● **Problem requirements**
Return the lines beginning at the one that contains "Where should I" and running to the end of the records, exactly and with nothing else. Omit pictures.

========================

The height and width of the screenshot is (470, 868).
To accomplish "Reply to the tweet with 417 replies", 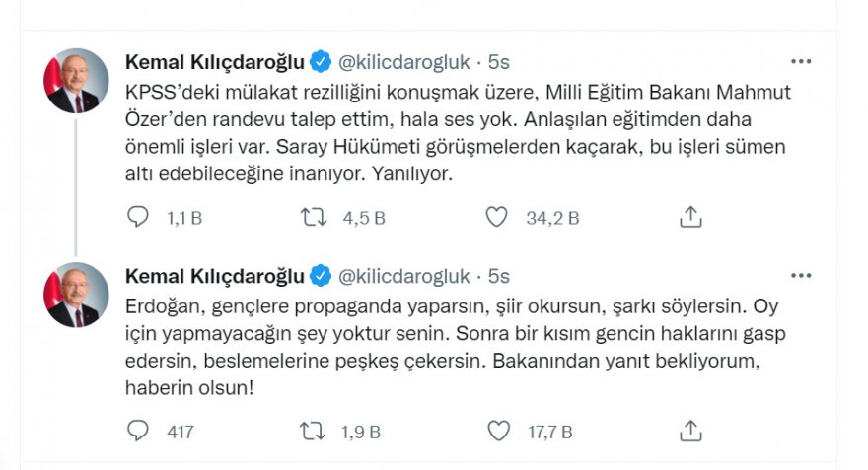I will (x=137, y=431).
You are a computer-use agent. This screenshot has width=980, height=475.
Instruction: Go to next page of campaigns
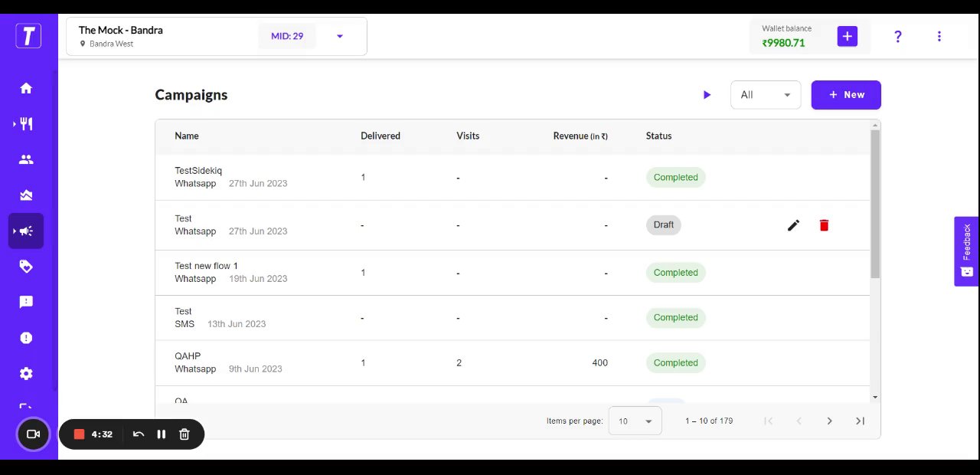829,421
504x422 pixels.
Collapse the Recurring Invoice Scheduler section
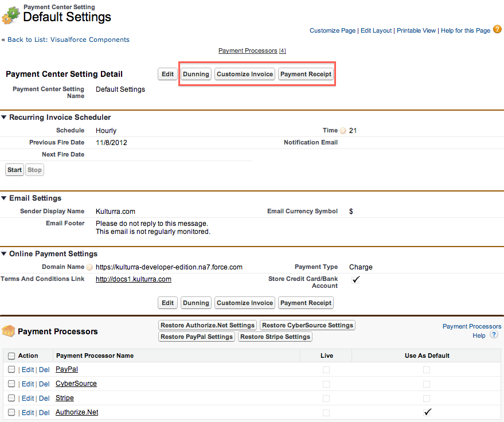4,118
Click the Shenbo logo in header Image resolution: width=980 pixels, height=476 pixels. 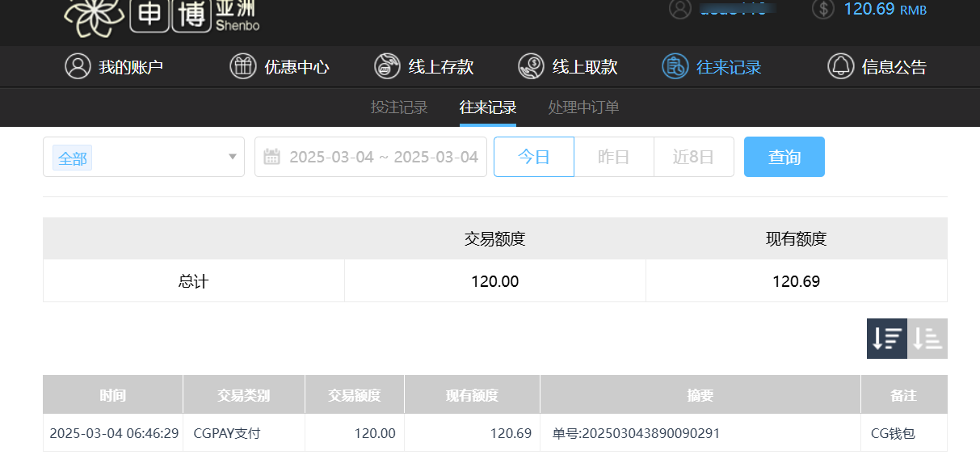point(162,16)
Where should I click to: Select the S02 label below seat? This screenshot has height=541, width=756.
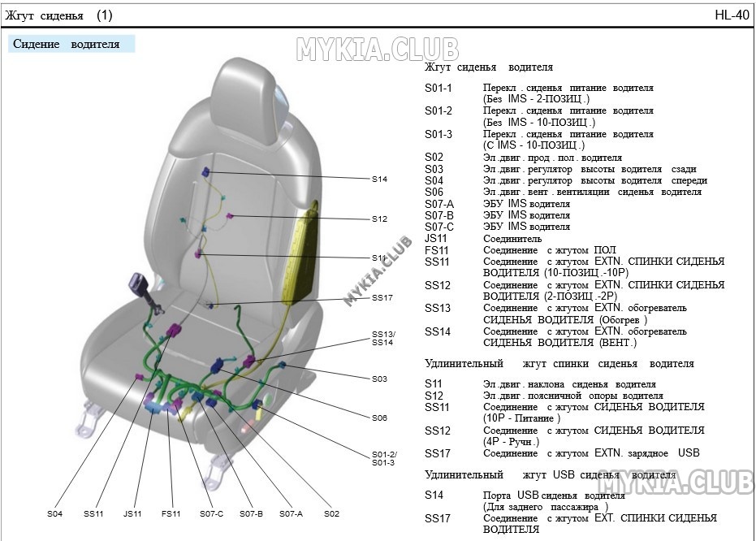[331, 514]
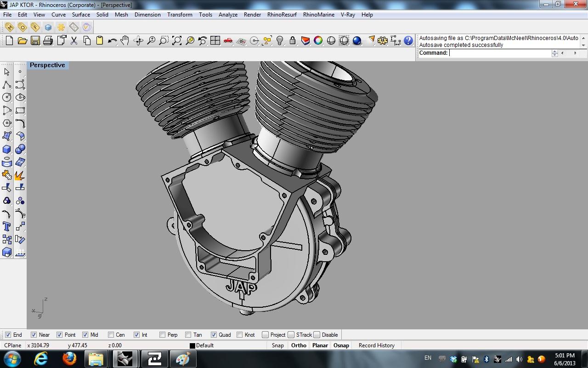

========================

● **Solution below**
Where should I click to: Select the S02 label below seat? This screenshot has height=541, width=756.
[331, 514]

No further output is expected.